Côté MRH, la situation est toute aussi douteuse. Les assureurs se justifient par la récurrence des aléas climatiques et la croissance des cambriolages. Ce à quoi Cyrille Chartier-Kastler répond qu’il faut “remettre les choses à leur place. Oui il y a eu du climatique en 2013, avec du gel et de la neige en février/mars, des inondations en mai/juin, des orages de grêle en août.
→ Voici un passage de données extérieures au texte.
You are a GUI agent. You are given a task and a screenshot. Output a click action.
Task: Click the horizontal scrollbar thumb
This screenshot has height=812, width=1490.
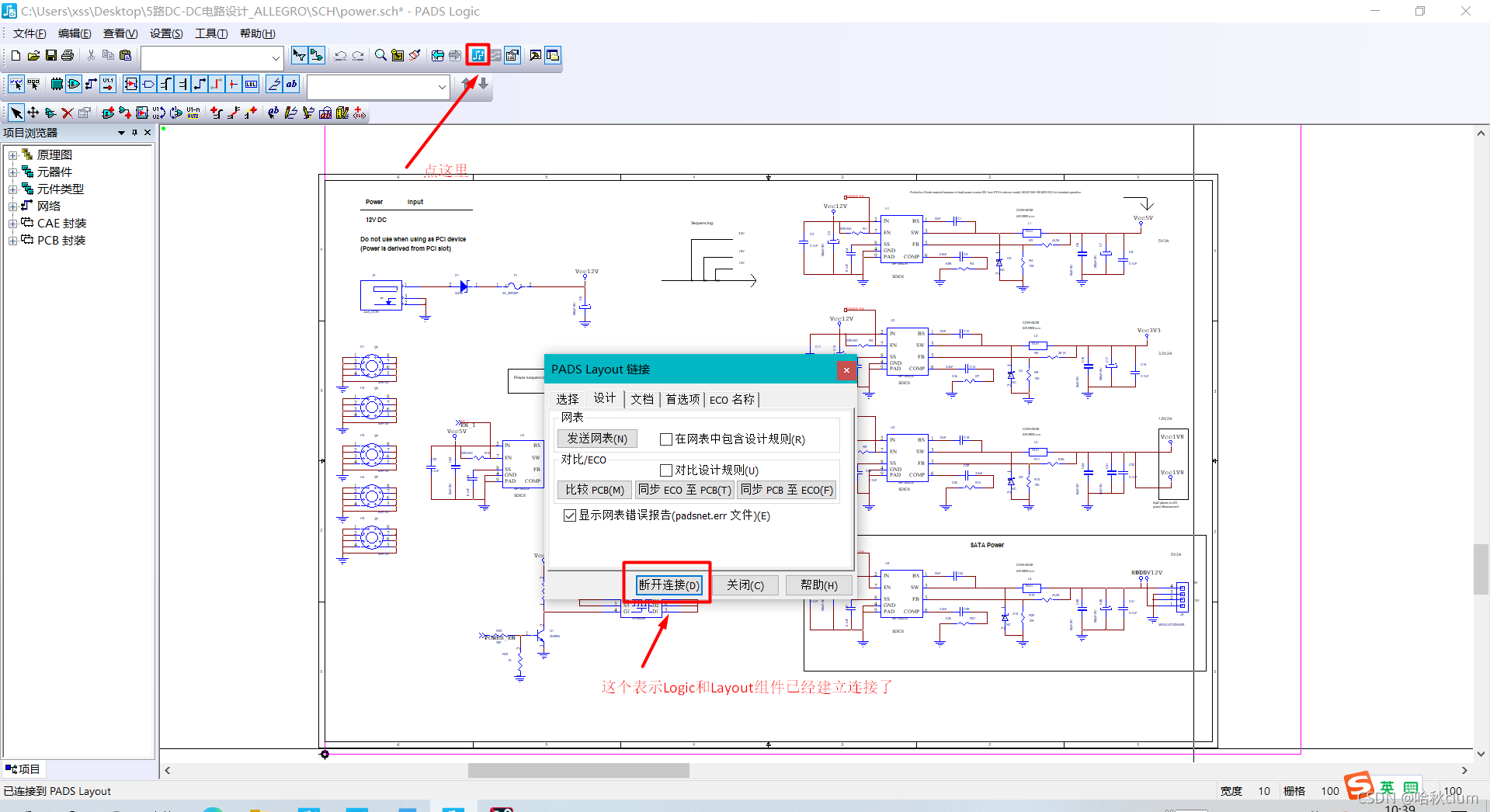578,770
Toutefois il faut être réaliste, les hausses de tarifs accumulées pendant pas mal d’années par les assureurs permettent d’absorber globalement entre 800M d’euros et 1Md d’euros de dommages climatiques par an”. “Les prix devraient augmenter en ligne avec l’inflation” conclut Assurland.

La hausse moyenne, un indicateur de moins en moins pertinent

Au fil des années, prendre comme indicateur la hausse moyenne va se révéler de “moins en moins pertinent” prévient Cyrille Chartier-Kastler, en raison d’une segmentation de plus en plus en forte des risques et d’une politique tarifaire toujours plus différenciée. “Selon l’ancienneté des assurés et de leur catégorie de risque, certains vont avoir des hausses de 3%, d’autres de 5%, et encore d’autres vont voir leur prime baisser”. Ainsi, si la prévision de hausse moyenne peut constituer un repère, une tendance, elle ne doit pas être prise pour acquis pour chaque client, qui bénéficiera d’une réévaluation individuelle en fonction de son contrat.